Photo illustration / Dan Brownsword / Cultura / Newscom / File
Right now, our emergency fund would cover ten months’ worth of living expenses for our entire family. This is, of course, assuming that Sarah and I are both jobless (though able to care for our children) and that I’m earning absolutely no income from The Simple Dollar. We would be able to pay our bills from our cash reserve for ten months in this situation.
First of all, how did I build that up? The truth of the matter is that Sarah and I are both pretty frugal. Our only outstanding debt at this point is our mortgage and we minimize our spending in other areas. Over the course of running The Simple Dollar, we’ve done a lot of little things to reduce our spending, from air sealing our home to putting in a programmable thermostat and mastering the use of our kitchen. Beyond that, we’ve both reached a point where our frivolous spending is pretty small. I would not be surprised if I spent less than $100 out of pocket on things that aren’t basic requirements in 2011. Truly, I don’t feel like I need anything, and my wants are pretty minor as well. When you don’t spend, you accumulate.
(It’s also a sign that “ten months’ worth of living expenses” isn’t nearly as much money as you might think it is. It covers our mortgage, our bills, and about $350 a month for food.)
Here’s the thing, though. A great deal of that accumulation is just sitting there in cash form. Rather than putting a significant portion of it into investments, I keep it for an overly large emergency fund.

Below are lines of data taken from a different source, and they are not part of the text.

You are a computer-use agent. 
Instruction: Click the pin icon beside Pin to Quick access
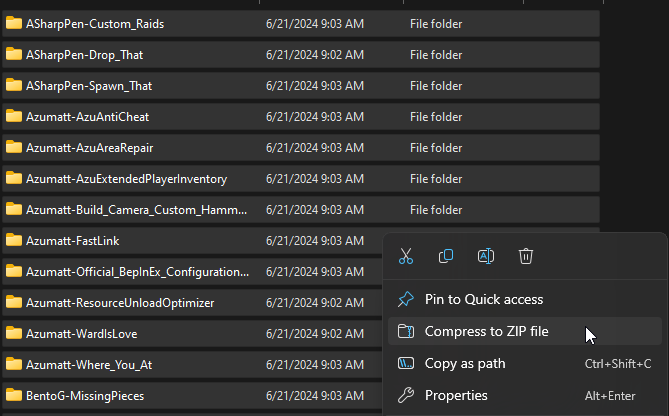[x=406, y=299]
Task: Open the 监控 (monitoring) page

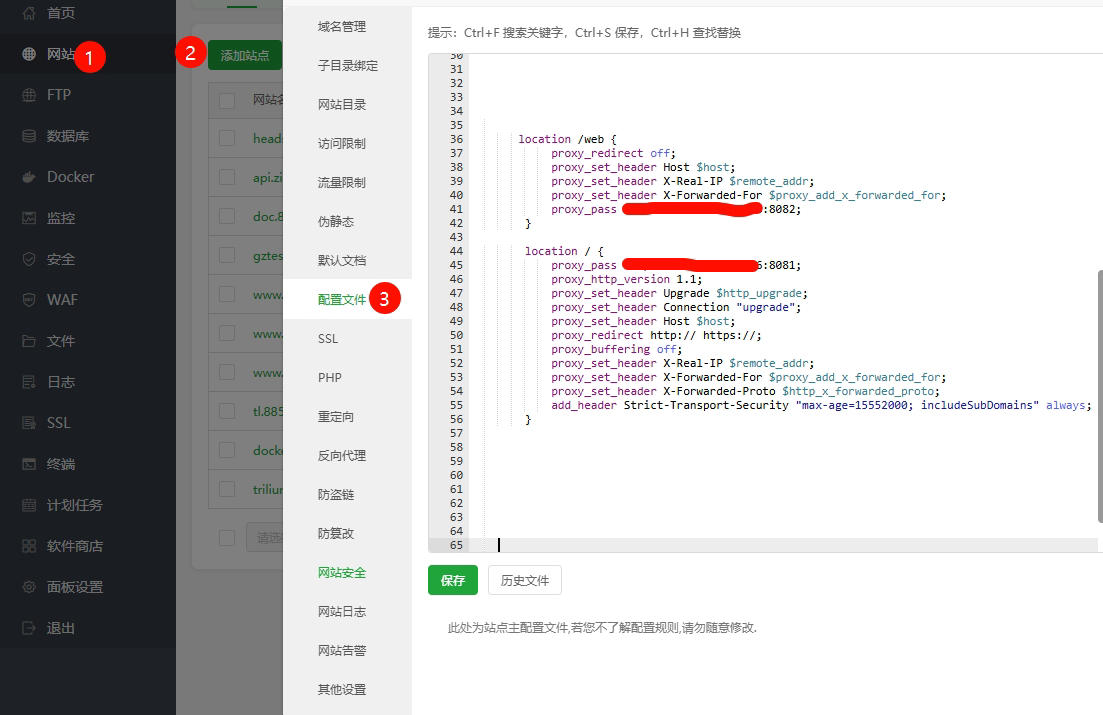Action: (58, 217)
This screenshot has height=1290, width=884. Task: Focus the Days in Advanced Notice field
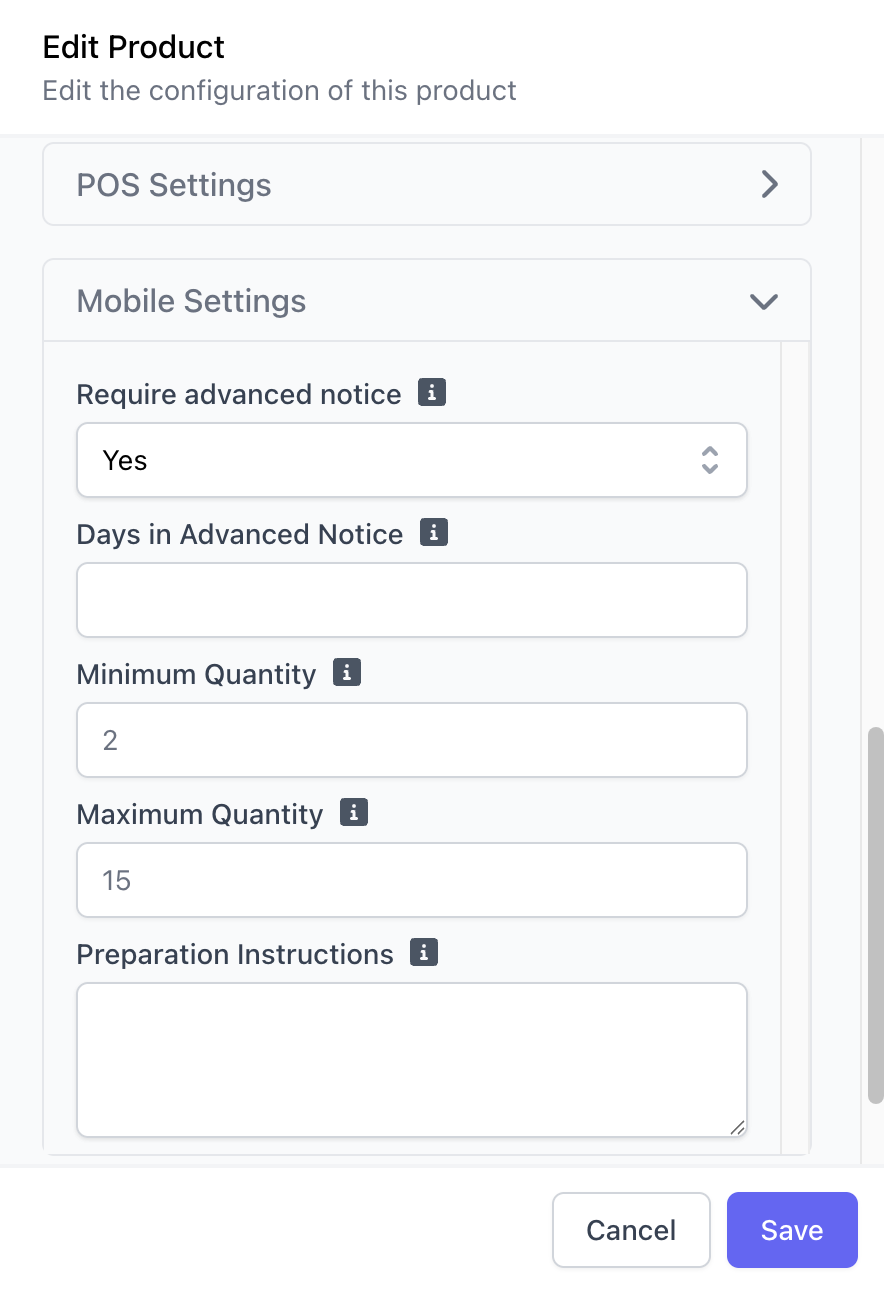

Is that a good thing (better safe than sorry) or a bad thing (being too overcautious is keeping me from reaping rewards)? Well, let’s walk through that question step by step.
What’s an Emergency Fund?
Simply put, an emergency fund is some amount of cash you have in reserve to handle life emergencies. If you lose your job, your emergency fund is there to help with the bills. If your car’s transmission starts dragging on the ground, your emergency fund helps with the repair bill. If your sister shows up on your doorstep in tears and you find yourself with an unexpected house guest to feed and clothe for a month, your emergency fund is there for you.